By Eric Vengroff, Senior Financial Analyst, Cannabis Daily
Imagine if you were like Rip Van Winkle and fell asleep, somewhere in Canada, during the fall of 2015. Instead of waking up 20 years after the American Revolution, you woke up just three years after the Canadian federal election, otherwise known as the Canadian Cannabis Revolution.
You wake up, are handed a mobile device open to the browser and find out that the three most heavily traded stocks on the TSX that day are growing weed. There’s a Canadian company growing weed on the New York Stock Exchange…
You get dressed and head out to a cannabis trade show. You come back with a bag full of material on marijuana companies, products, and vacations (and two free grinders).
Two weeks later, practically on the heels of the Lift & Co. Expo at the Metro Toronto Convention Centre, the 2nd Annual O’Cannabiz Conference and Expo, opens, also a Friday/Saturday affair.

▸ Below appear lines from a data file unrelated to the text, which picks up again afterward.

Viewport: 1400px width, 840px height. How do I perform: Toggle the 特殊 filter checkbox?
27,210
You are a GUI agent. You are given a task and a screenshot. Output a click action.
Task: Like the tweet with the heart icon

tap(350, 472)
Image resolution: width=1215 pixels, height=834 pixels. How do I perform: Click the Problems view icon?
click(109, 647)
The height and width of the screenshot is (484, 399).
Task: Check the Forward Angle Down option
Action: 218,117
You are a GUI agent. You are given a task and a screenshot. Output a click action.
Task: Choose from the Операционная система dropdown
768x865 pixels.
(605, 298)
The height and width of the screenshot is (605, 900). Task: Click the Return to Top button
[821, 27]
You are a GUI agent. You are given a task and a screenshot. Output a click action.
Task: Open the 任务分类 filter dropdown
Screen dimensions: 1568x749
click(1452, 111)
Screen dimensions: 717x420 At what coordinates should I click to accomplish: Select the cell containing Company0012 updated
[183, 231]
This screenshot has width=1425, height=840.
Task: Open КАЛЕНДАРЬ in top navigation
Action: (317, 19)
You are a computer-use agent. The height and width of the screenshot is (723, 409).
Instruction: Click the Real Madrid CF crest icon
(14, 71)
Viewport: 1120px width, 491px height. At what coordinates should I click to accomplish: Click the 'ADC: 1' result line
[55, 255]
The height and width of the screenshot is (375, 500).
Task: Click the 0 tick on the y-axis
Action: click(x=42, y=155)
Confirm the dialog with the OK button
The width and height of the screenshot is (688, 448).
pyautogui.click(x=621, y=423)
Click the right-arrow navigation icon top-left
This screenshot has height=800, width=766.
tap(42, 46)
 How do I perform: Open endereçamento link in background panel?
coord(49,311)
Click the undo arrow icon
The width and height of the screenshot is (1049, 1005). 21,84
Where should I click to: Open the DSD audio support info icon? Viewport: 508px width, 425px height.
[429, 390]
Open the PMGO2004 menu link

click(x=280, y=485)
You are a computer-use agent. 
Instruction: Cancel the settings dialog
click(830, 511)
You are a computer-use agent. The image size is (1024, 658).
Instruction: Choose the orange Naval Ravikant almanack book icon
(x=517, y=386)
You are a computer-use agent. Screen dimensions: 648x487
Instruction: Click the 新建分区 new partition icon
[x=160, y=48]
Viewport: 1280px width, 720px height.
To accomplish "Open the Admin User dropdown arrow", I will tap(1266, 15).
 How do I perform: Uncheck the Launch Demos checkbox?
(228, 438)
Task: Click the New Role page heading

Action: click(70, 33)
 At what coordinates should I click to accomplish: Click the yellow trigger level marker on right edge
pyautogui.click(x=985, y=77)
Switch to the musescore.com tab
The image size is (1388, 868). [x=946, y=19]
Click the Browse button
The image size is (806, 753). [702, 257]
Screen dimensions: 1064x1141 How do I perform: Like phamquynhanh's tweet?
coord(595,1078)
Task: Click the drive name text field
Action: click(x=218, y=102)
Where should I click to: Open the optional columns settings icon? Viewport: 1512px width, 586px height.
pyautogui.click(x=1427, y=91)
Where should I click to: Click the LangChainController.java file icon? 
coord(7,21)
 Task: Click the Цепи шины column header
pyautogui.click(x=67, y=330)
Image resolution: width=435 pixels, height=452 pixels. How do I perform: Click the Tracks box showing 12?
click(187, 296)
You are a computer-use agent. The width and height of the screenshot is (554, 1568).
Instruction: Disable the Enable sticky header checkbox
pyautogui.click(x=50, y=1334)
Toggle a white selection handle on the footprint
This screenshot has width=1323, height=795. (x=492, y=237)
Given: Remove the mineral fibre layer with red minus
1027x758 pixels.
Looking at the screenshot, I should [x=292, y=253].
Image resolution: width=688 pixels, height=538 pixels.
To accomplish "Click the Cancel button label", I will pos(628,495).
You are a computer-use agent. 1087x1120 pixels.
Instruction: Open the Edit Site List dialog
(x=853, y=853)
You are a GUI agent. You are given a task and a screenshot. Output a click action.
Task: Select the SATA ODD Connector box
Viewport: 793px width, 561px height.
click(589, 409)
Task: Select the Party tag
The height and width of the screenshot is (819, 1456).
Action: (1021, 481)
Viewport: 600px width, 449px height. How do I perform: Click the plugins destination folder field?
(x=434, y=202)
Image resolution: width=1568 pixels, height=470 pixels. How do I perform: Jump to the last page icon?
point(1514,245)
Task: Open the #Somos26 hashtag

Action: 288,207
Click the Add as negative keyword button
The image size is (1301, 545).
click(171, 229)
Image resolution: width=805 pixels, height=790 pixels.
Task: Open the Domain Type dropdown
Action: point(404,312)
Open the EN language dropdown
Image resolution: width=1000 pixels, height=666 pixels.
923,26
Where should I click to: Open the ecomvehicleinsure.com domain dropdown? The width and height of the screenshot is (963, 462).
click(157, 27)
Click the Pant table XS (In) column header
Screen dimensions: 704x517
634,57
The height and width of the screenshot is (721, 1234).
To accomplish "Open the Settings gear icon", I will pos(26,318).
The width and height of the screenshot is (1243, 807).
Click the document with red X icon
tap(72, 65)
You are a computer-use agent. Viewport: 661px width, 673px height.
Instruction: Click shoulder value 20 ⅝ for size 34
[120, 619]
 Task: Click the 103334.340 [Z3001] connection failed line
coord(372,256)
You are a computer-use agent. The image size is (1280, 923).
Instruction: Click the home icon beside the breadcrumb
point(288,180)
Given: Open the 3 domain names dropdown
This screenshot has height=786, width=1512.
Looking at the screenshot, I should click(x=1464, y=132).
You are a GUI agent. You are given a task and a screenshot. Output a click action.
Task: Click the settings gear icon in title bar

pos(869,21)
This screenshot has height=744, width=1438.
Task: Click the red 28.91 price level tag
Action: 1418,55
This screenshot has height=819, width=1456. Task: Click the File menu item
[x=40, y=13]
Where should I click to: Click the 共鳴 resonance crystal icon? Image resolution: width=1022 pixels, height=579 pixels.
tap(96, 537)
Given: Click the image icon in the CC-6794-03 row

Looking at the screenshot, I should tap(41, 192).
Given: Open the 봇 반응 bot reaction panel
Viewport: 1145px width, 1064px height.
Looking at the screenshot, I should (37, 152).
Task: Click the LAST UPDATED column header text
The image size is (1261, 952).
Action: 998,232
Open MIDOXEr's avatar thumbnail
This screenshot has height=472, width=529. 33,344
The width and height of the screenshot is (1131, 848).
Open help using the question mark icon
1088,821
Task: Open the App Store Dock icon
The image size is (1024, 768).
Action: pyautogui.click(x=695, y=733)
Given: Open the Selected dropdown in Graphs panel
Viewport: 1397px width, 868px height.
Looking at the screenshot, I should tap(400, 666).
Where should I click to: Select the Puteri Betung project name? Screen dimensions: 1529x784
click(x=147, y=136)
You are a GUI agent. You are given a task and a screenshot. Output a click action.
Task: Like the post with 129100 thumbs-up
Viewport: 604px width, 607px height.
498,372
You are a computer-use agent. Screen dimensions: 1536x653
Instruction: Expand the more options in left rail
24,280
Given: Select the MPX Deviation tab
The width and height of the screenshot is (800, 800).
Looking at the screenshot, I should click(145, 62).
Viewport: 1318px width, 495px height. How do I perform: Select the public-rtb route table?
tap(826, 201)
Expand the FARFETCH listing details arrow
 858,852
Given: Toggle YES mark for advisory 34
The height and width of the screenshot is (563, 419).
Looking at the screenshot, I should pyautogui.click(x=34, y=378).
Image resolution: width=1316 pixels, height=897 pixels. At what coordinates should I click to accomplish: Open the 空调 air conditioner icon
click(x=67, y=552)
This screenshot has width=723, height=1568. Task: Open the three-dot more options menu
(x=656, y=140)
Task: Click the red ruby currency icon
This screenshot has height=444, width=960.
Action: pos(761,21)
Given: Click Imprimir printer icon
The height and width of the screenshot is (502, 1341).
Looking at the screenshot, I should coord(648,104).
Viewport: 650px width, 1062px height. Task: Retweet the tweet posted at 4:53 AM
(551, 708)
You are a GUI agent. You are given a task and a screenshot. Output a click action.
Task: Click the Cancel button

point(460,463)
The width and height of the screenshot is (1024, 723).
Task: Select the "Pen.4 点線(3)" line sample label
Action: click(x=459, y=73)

Most of us have been to at least one trade show, consumer expo or county fair. Sometimes it’s hard to tell what you’re at, as each has elements that are similar to one another. Depending on the event, you’d be likely able to find a combination of seminars, demonstrations, vendor booths, literature, swag and giveaways. So too with the O’Cannabiz Conference and Expo. What stood out for me about this show was that two of the three title sponsors were not growers, retailers, or other lifestyle product or service – they were an accounting firm and law firm respectively. If that doesn’t signal a turn to the mainstream, nothing else will. MNP, Aird & Berlis, as well as numerous other firms at other shows are beginning to showcase their cannabis practices in increasingly visible ways. And they are there to talk business, probably with the some or most of the other exhibitors. They were joined by PR firms, recruiters, security companies, insurance brokers, and of course the growers, and the companies that supply them -fertilizers, lights, fans, harvesting and measurement equipment. Blended into the mix were producers of all manner of technology, devices, lotions and potions, clothing, edibles and drinkables, etc. Welcome to Canada, the land of cannabis opportunity.
As mentioned earlier, the show ran Friday and Saturday. I can’t say what the rationale for this odd pairing of days to run a trade show, but this is a very new type of show, given the category. Considering that both Lift & Co. and O’Cannabiz employed the same combination of days, I suspect a pattern emerging. I call it the ‘mullet’ of trade shows because I think the intent is ‘business in the front, party in the back’. In other words, both shows appeared to have the business component on Friday, and the lifestyle component on Saturday. Good idea on paper, perhaps, and in this early, ‘wild west’ phase of the business, it may even work for the show organizers. Long term, I believe that shows of this kind, to the extent they matter, or persist on into the future, will likely have to split along intent. I concede that it is possible that someone interested in a $20,000 harvesting machine, or a $25,000 gas chromatograph may also be interested in a $19 plastic bong, but perhaps not in the same venue, eventually. Both events appeared well-attended on the Friday, but whereas the former event had the benefit of a few years of previous events running in the MTCC, conveniently located downtown (albeit with expensive parking), the latter event, at the International Centre, appeared quiet on Saturday, despite the ad push. Perhaps the strong business orientation of the O’Cannabiz show kept the consumers at a distance.